Wien (OTS) „Bürgermeister Ludwigs Vorschlag, nach dem mehr Asylwerber aus Afghanistan in Wien aufgenommen werden sollen, ist ein fatales Symbol für eine Willkommenskultur, die wir in unserer Stadt und unserem Land nicht gebrauchen können. Die Stadt Wien wurde durch die Asylkrise 2015 ohnehin stark belastet und die damals aufgenommenen Flüchtlinge sind bis heute nicht vollständig integriert. Es kann nicht sein, dass ein Wiener Bürgermeister die Wienerinnen und Wiener durch die Einladung neuer Asylwerber weiter belasten möchte. Das ist auch gegenüber den Afghanen nicht gerecht, bei denen so Erwartungen geweckt werden, die sich nicht erfüllen werden,“ so Bernadette Arnoldner, Landesgeschäftsführerin und Stadträtin der Neuen Volkspartei Wien.

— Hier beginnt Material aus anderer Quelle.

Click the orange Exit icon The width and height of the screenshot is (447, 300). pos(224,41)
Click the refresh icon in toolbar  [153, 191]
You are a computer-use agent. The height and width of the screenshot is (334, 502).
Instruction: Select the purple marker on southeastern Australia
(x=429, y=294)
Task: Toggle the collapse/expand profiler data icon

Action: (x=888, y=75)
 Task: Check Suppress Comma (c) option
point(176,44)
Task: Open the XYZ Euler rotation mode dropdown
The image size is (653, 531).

Die Zahlen zeigen, wie schwierig es ist, die Afghanen, die ab dem Jahr 2015 zu uns gekommen sind, zu integrieren. Im Jahr 2020 lag der Anteil der Zugezogenen aus Afghanistan, die sich in Arbeit befunden haben bei nur 39,5%. Die Stadträtin hält daher fest, wie unverantwortlich es wäre, wie auch schon 2015 die unkontrollierte Einwanderung zu forcieren.

„Es ist kein guter Stil von der Wiener SPÖ, Asylwerber mit falschen Versprechungen anzulocken. Außerdem ist hier zu sagen, dass diese Entscheidung nicht von der Wiener SPÖ getroffen wird, sondern von unserer Bundesregierung. Die Regierung hat hier eine klare Haltung, wir helfen vor Ort, wir arbeiten als Land mit den Ländern in der Region zusammen und leisten humanitäre Hilfe, wo wir können. Aber eines ist für uns als Volkspartei klar, der illegalen Migration muss ein Riegel vorgeschoben werden,“ so Arnoldner abschließend.